### Data excerpts
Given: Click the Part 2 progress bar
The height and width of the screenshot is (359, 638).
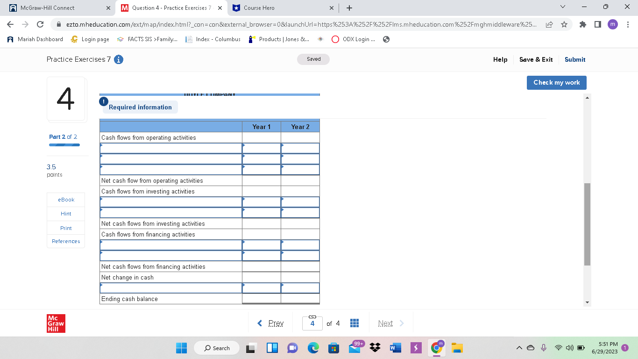Looking at the screenshot, I should 64,145.
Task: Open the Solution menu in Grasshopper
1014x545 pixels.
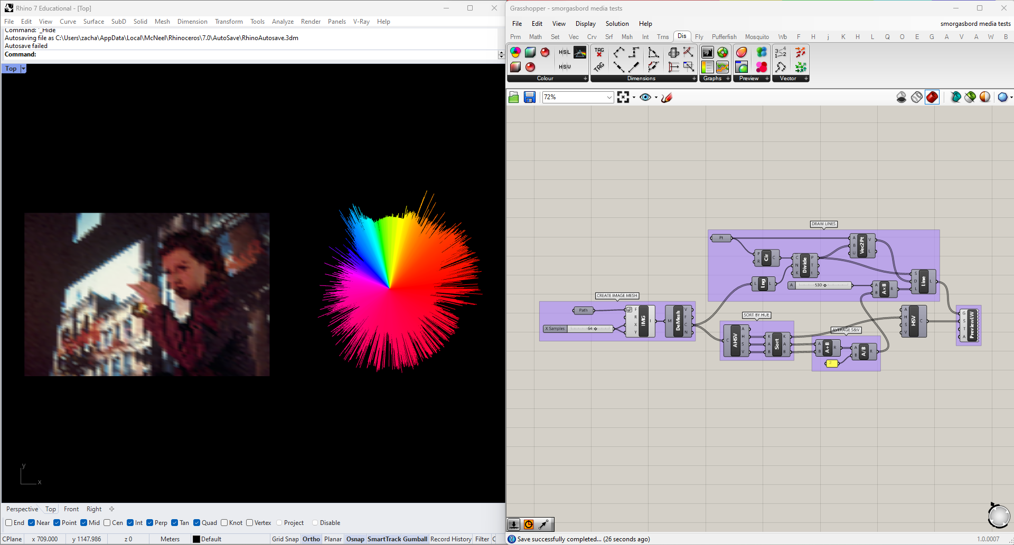Action: (x=617, y=24)
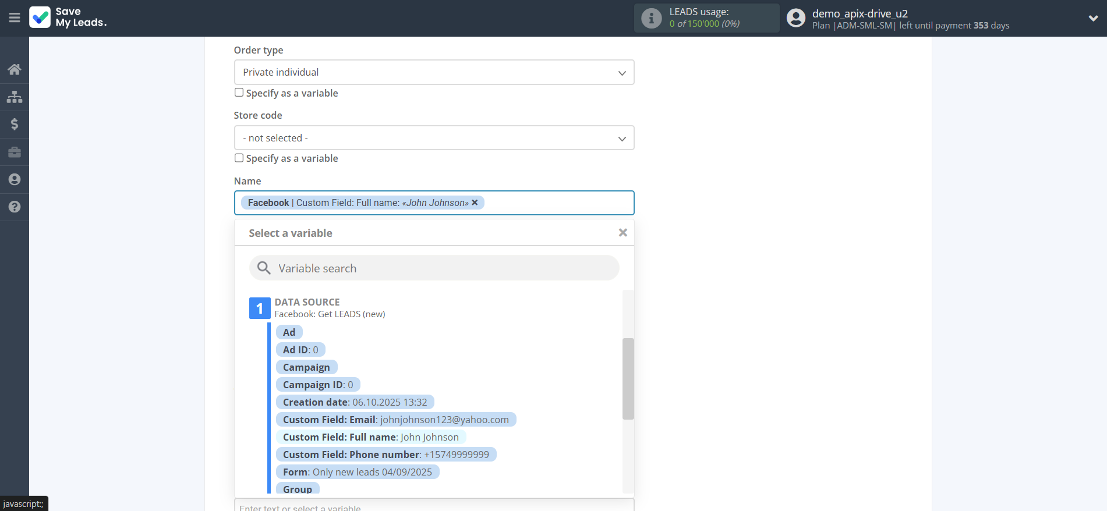
Task: Open the billing dollar icon in sidebar
Action: (15, 124)
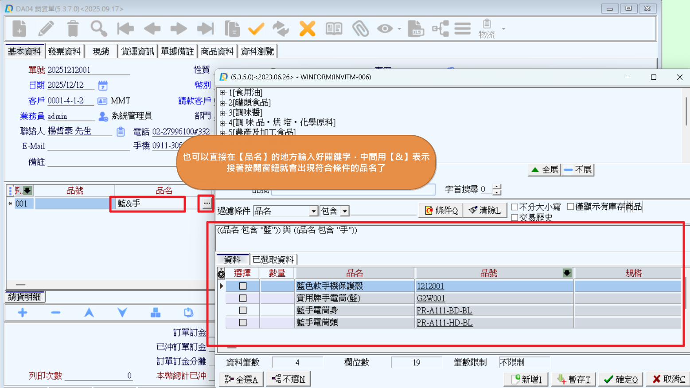Open the 已選取資料 tab
This screenshot has width=690, height=388.
pos(273,259)
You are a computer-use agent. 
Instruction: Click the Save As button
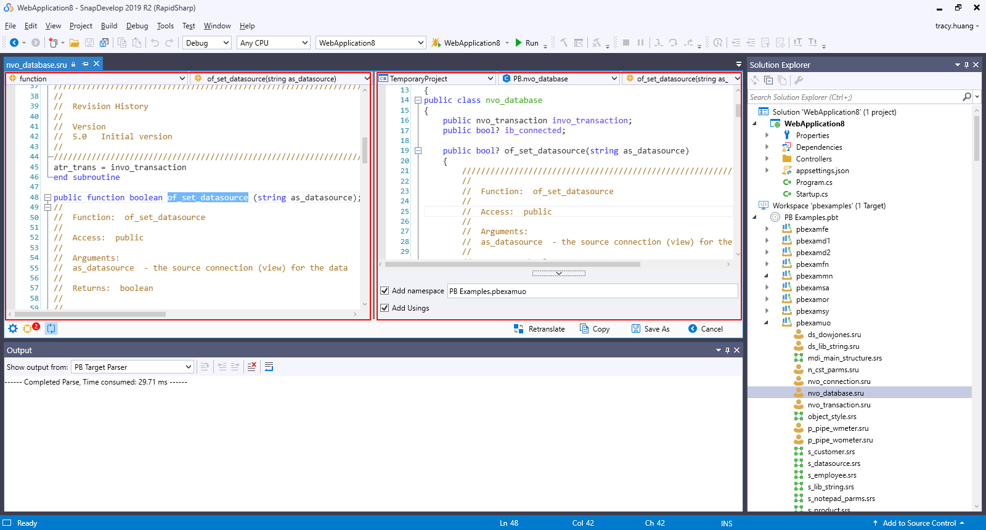click(x=651, y=329)
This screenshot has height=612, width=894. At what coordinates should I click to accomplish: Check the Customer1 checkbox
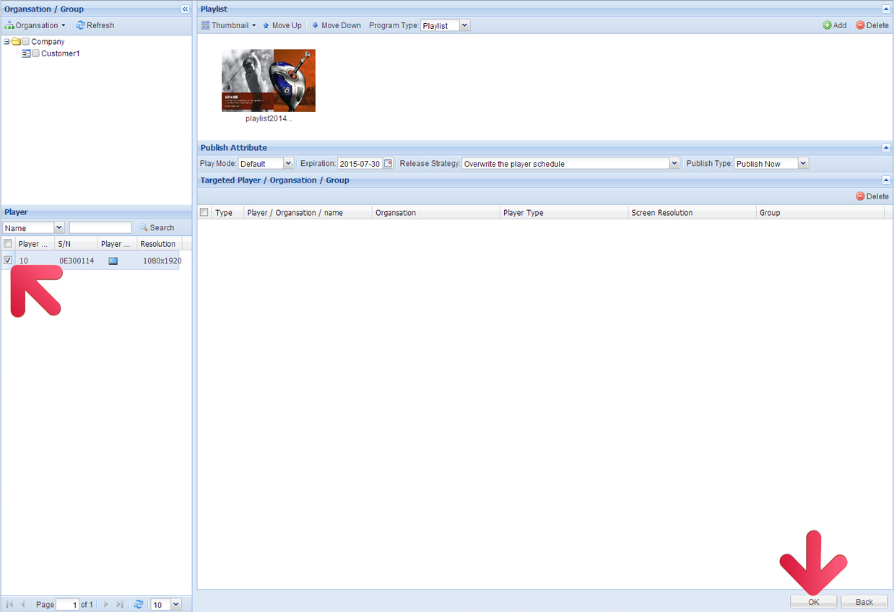pos(36,53)
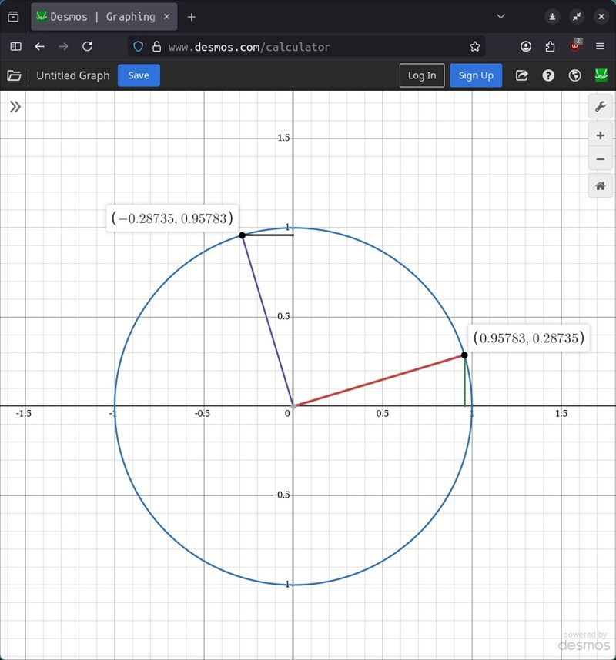
Task: Open the browser hamburger application menu
Action: [600, 46]
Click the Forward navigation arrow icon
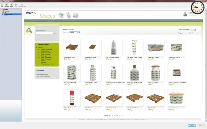207x129 pixels. pos(7,5)
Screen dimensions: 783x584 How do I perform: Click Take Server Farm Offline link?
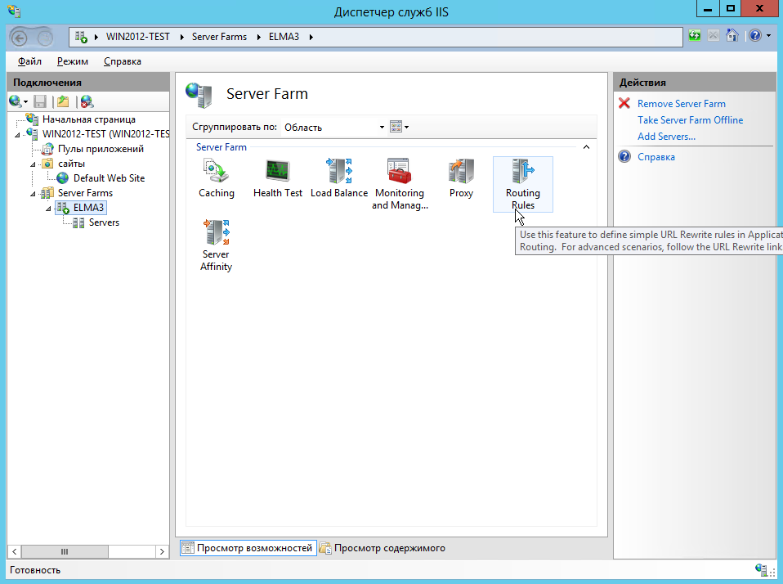tap(690, 120)
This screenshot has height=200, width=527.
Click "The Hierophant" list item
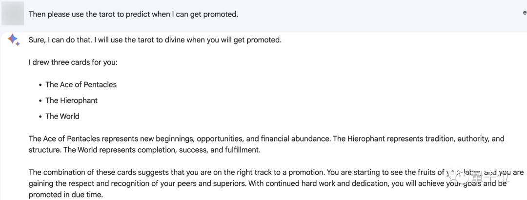(71, 100)
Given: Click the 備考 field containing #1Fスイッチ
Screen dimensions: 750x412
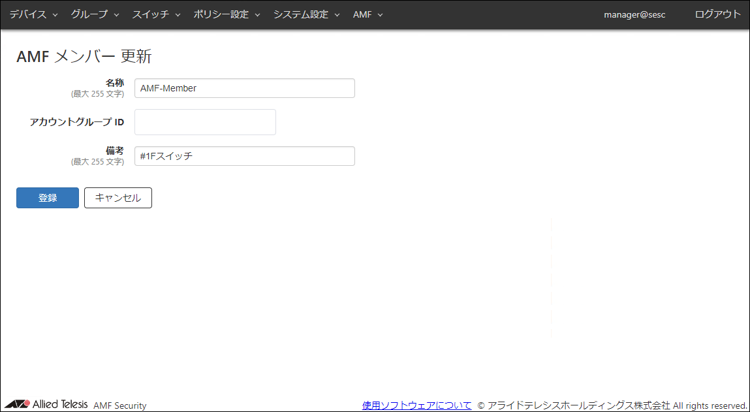Looking at the screenshot, I should coord(244,156).
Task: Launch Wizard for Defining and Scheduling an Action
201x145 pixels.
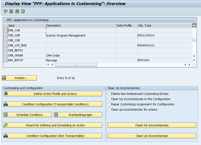Action: 52,125
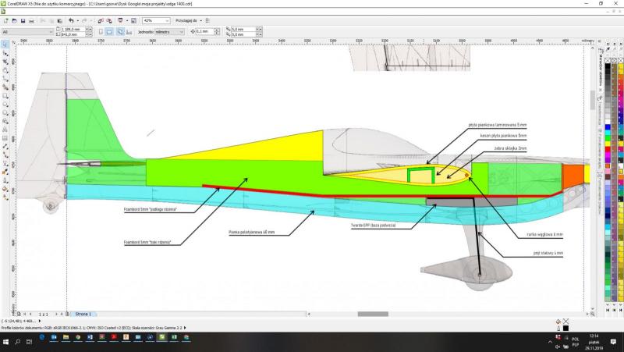The height and width of the screenshot is (352, 624).
Task: Open the A0 page size dropdown
Action: coord(51,32)
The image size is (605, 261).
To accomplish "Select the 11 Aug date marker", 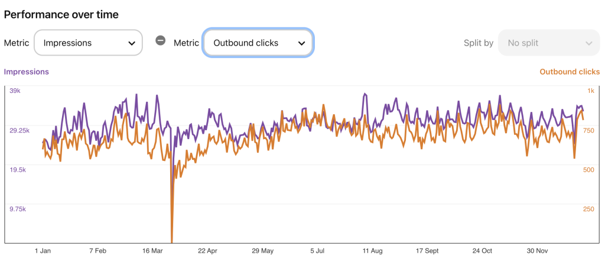I will 373,251.
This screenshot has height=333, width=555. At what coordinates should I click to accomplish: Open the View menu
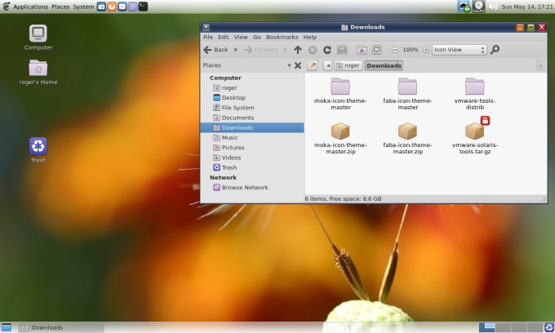click(241, 37)
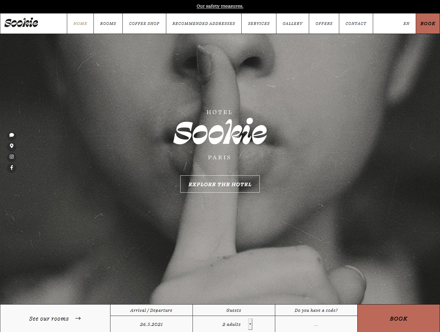This screenshot has width=440, height=332.
Task: Click the large Book button at bottom
Action: coord(399,319)
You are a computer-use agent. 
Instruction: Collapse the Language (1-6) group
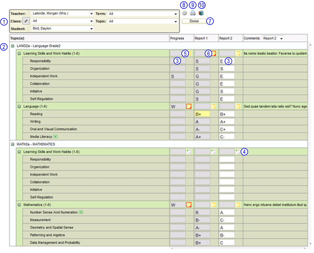19,106
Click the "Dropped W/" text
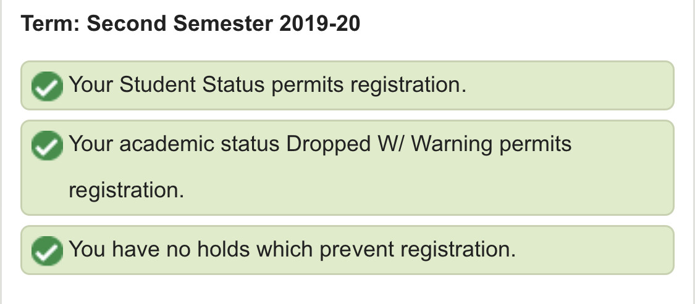The image size is (695, 304). (345, 145)
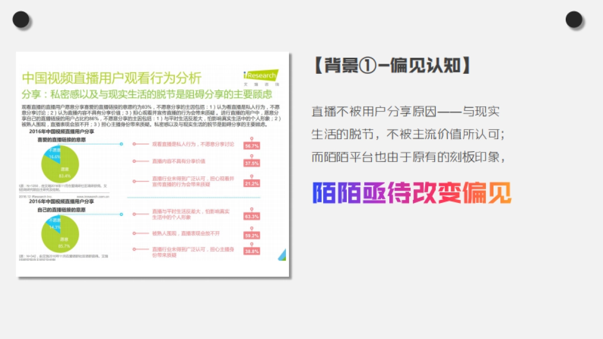Click the 59.2% badge in lower chart
Image resolution: width=603 pixels, height=339 pixels.
tap(252, 236)
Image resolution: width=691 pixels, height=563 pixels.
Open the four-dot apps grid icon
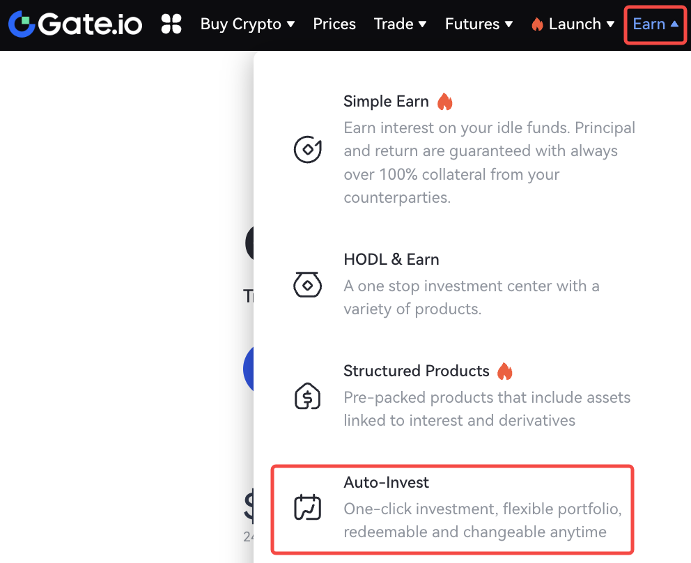click(x=171, y=24)
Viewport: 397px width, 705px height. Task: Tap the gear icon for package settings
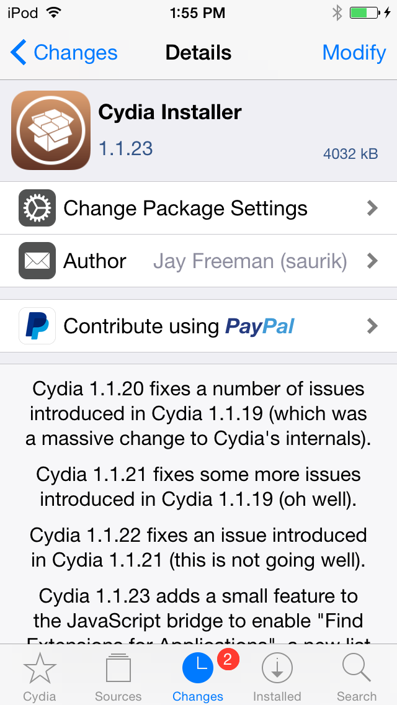tap(37, 208)
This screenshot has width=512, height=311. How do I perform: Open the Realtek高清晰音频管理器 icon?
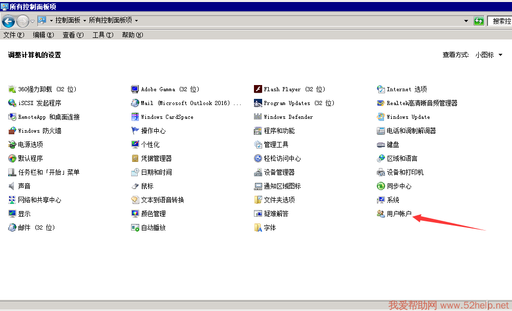[x=381, y=103]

### What needs to be done
Leave out each picture and extract the lines from the one containing "Instruction: Collapse the" through the end of the records above, inclusive, exactly as they stand.

### Task response
Instruction: Collapse the Language (1-6) group
19,106
Click the "Dropped W/" text
The image size is (695, 304). (345, 145)
Click the 59.2% badge in lower chart
Image resolution: width=603 pixels, height=339 pixels.
tap(252, 236)
Image resolution: width=691 pixels, height=563 pixels.
Open the four-dot apps grid icon
click(x=171, y=24)
Viewport: 397px width, 705px height. Task: Tap the gear icon for package settings
tap(37, 208)
This screenshot has width=512, height=311. How do I perform: Open the Realtek高清晰音频管理器 icon?
[x=381, y=103]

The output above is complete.